Las políticas penitenciarias, ora dispersión, ora acercamiento, fueron minando la moral a la vez que el cerco policial. Con sus altibajos, la gobernabilidad vasca en coalición con el PNV, la normalidad democrática que se acrecentaba cada convocatoria de las urnas, la enseñanza generalizada del euskera y hasta una educación nacionalista con tintes de revancha del franquismo, fueron apaciguando a una sociedad cansada de violencia, de traidores asesinatos y de algaradas incendiarias callejeras. Y, aunque parezca contradictorio, la prohibición de HB y la legalización de Bildu, dieron finalmente la puntilla. La conquista del poder democrático y las guerras de banderas han terminado por hacer del nihilismo etarra un absurdo. El cumplimiento de largas condenas de cárcel y la vuelta a casa de los últimos dinosaurios ha hecho ver que eran una especie en extinción. El recurso a la violencia ya no es un discurso, porque el debate está en otro lugar. No se acabará con la cerrazón, pero nadie tiene que morir por ello.

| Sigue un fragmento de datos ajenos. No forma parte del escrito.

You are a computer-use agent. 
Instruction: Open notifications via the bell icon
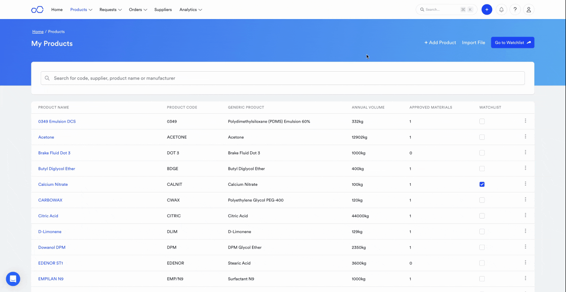coord(501,9)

Otra vez la vigilia ha cumplido las expectativas. El despertar de un sueño es a veces lento. La Hélade de Alejandro tardó en percatarse de que el tiempo de los héroes y el de los filósofos de la edad de oro había terminado. Pero si en Grecia fue un sueño, en Euskadi fue pesadilla. Una pesadilla extraña, llena de monstruos y de seres acechantes, como en un frondoso bosque poblado de perversos seres. Y las sacristías vascas están llenas de los símbolos del culto camuflados tras olores y colores beatíficos, pues el incienso y la púrpura han consagrado también los ídolos de una mistificación que tuvo más de invención que de martirologio. Fueros viejos tuvieron muchas ciudades y villas de España incluso antes de la fundación de las villas vascas a fuero de Logroño, pues la Historia, la que se escribe con mayúsculas, tiene más recovecos que las esquinas de un cuadro, por más que se cuelgue en la sacristía o en el altar de un pueblo antiguo. Hay mucho más de vasco en el patronímico castellano que remata en -ez, que todas las invasiones imperialistas que soñara Sabino Arana. Pero para que el fruto caiga del árbol hace falta que madure. Y en el País Vasco, hasta los robles dejan caer sus hojas secas por más perennes que fueren.

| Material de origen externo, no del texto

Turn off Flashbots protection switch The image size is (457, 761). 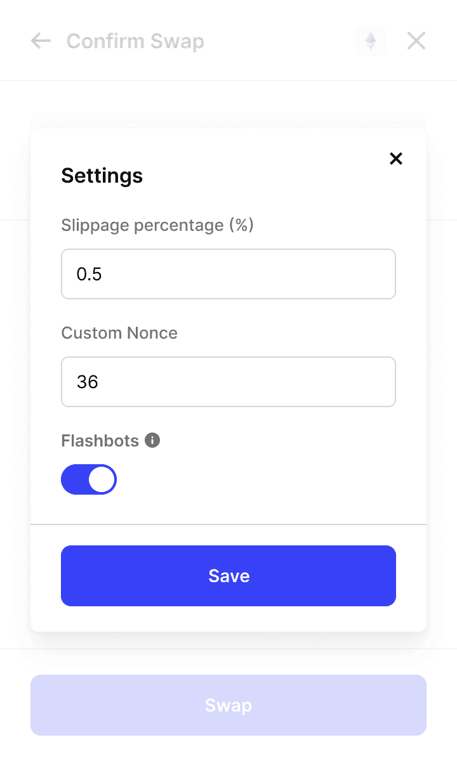(x=89, y=479)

Tras la entrega de las armas ya muy pocos pensarán en héroes de la patria. Y quienes crean que aún representan la quintaesencia de un pueblo, tan hermoso y antiguo como otros muchos sobre la piel de toro, no tienen más que mirar más allá de las bambalinas y las candilejas: verán un auditorio yermo, la cavea pulida y fría. Mañana temprano sonará el despertador como todos los días a muchos compatriotas. La casa fría y el café caliente. Sí, un café traído de América, un continente colonizado a la par por vascos y gallegos para una Corona que, si acaso no lo mereciera, al menos puso la madera de sus barcos y el idioma que se hablaba en ellos y que ahora hablan más de quinientos millones sobre la tierra.

Ahora oiremos doblar las campanas en la quietud de la tarde. La novela de Hemingway tomaba el título de una meditación de John Donne del siglo XVII: «La muerte de cualquier hombre me disminuye porque estoy ligado a la humanidad; por consiguiente, nunca preguntes por quién doblan las campanas: doblan por ti.» Cada una de las muertes del terrorismo era propia y a la vez era universal, nos disminuía como pueblo porque una nación en la que uno de sus hijos muere por el capricho de la sinrazón, no puede ser libre. El adiós a las armas no tiene nada de sagrado, porque ninguna gloria hubo en ellas.